Le Bon Larron, en effet, peut devenir une arche d'alliance entre les Eglises-sœurs d'Occident et d'Orient, car il bénéficie en cette dernière d'une immense popularité.
Nous sommes émerveillés de la place centrale que les différents rites d'Orient - byzantin, alexandrin ou copte, syriaque, arménien, maronite et chaldéen - lui ont réservée auprès du Christ rédempteur.
Attachons-nous d'abord à la découvrir dans la liturgie byzantine. Le souvenir du Bon Larron y est partout présent.
Chaque jour
A l'office de none, à l'heure où le Christ a promis le paradis au larron, deux tropaire sont lus, ainsi que la prière de saint Basile le Grand qui l'évoque.
Voyant l'Auteur de la vie pendu sur une croix, le larron s'écriait: «S'il n'était Dieu incarné, celui qui est crucifié avec nous, le soleil n'aurait pas caché ses rayons et la terre ébranlée n'aurait pas chancelé. Mais toi qui as tout supporté, souviens-toi de moi, Seigneur, dans ton Royaume.» Gloire au Père ...
2e tropaire:
Entre les deux larrons se trouvait ta croix, balance de justice ... Allégé de ses fautes, le Bon Larron fut mené vers la connaissance de Dieu.

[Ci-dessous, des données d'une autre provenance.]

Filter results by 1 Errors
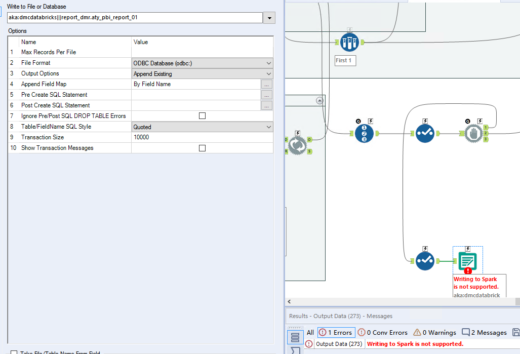(x=336, y=333)
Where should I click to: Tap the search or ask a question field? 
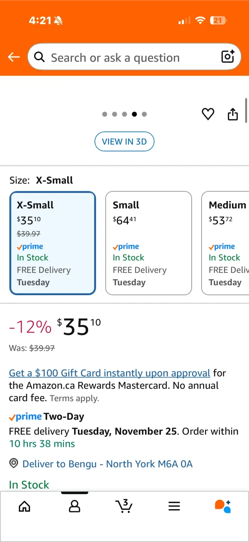pos(128,58)
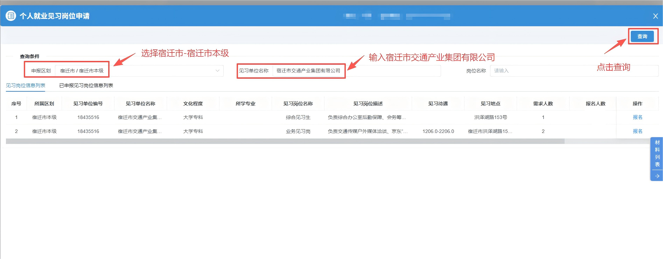Select the first row's 综合见习生 cell

(x=298, y=117)
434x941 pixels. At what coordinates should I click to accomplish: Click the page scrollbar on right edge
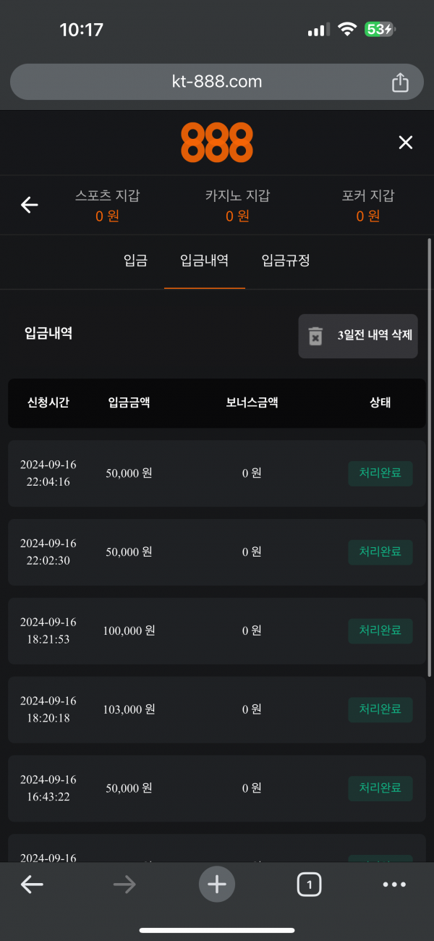point(430,456)
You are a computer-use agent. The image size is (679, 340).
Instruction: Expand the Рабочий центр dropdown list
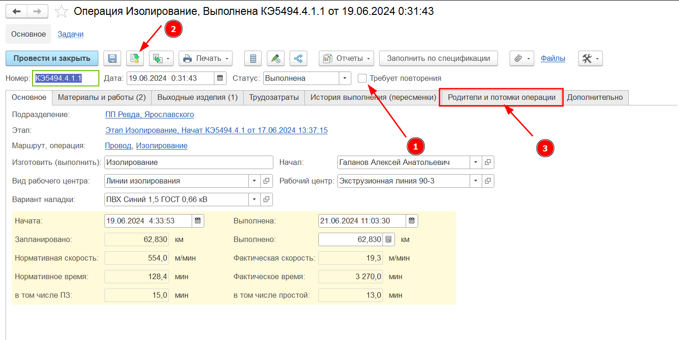point(476,181)
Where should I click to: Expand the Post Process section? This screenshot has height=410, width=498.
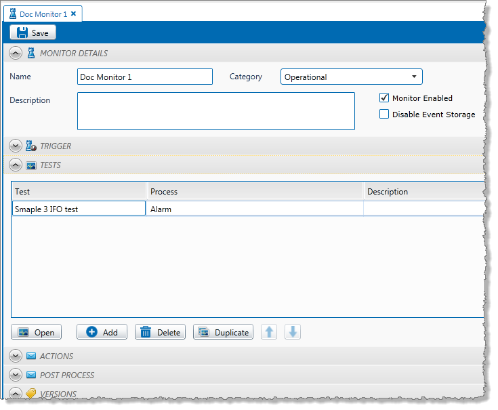tap(15, 375)
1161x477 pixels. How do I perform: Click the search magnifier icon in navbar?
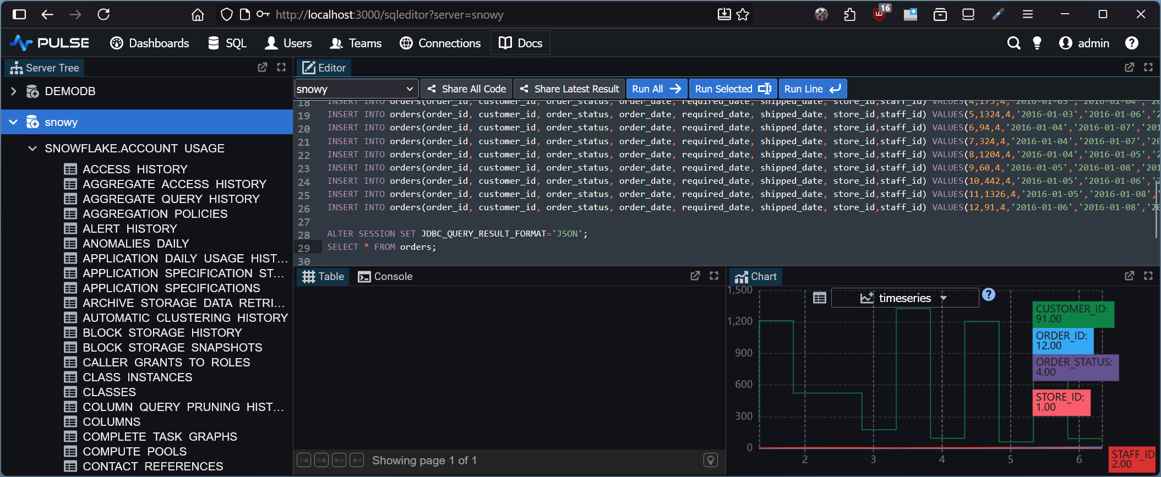tap(1013, 43)
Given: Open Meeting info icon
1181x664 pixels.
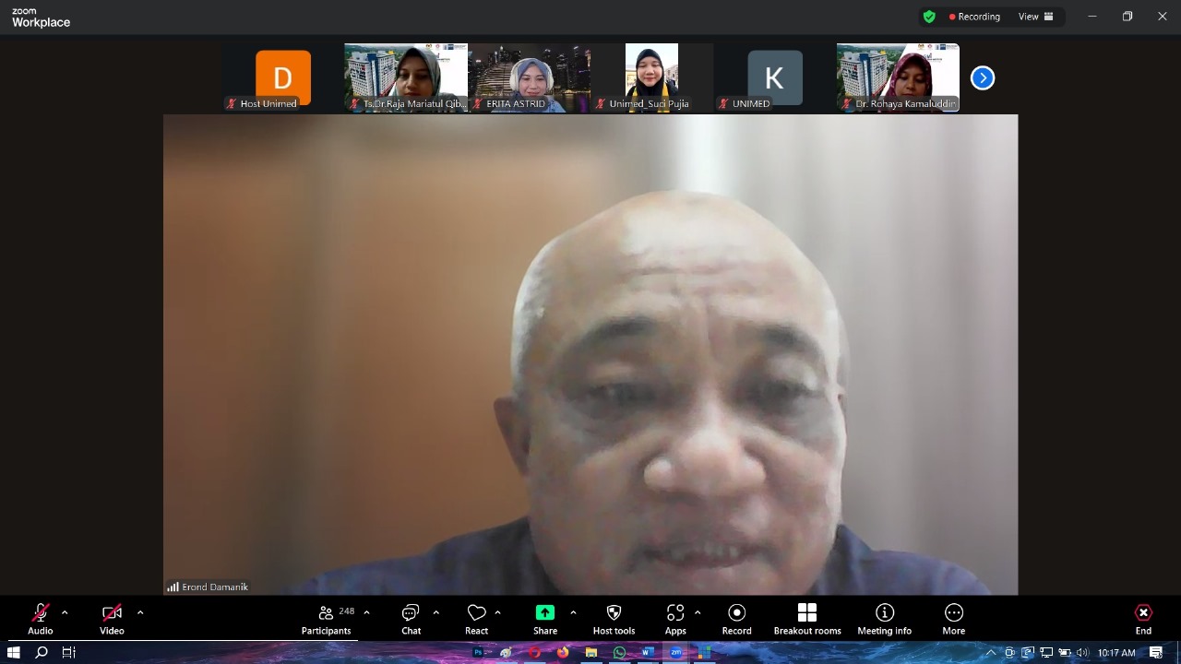Looking at the screenshot, I should tap(884, 613).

Prière de saint Basile de Grand:
Ô Maître et Seigneur Jésus Christ, notre Dieu, lent à la colère devant nos fautes, tu nous as menés jusqu'à l'heure présente où, pendu au bois vivifiant, tu as ouvert au Bon Larron l'entrée du paradis et détruit la mort par ta mort. Prends aussi pitié de nous, tes serviteurs indignes et pécheurs, car nous avons péché et nous ne sommes pas dignes de lever les yeux et de regarder les hauteurs du ciel. Oui, nous avons abandonné les voies de la justice et nous avons marché selon la volonté de notre cœur. Mais nous implorons ta bonté inouïe: épargne-nous, Seigneur, selon ta grande miséricorde, et sauve-nous à cause de ton saint Nom, car nos jours se sont écoulés dans la vanité. Arrache-nous à la main de l'Adversaire, efface nos péchés et mortifie nos pensées charnelles; ainsi, rejetant le vieil homme, nous revêtirons le nouveau et vivrons pour toi, notre Maître et Défenseur; alors, suivant tes préceptes, nous parviendrons au repos éternel, à la demeure de tous les bienheureux. Car c'est toi le bonheur véritable et la joie de ceux qui t'aiment, ô Christ, notre Dieu, et nous te rendons grâce, à toi, à ton Père sans commencement, et à ton Esprit très saint, bon et vivifiant, et toujours dans les siècles des siècles. Amen.
Chaque dimanche
Les béatitudes sont chantées avant les lectures scritpturaires. Leur chant est encadré par le verset: «Dans ton Royaume, Seigneur, souviens-toi de nous!»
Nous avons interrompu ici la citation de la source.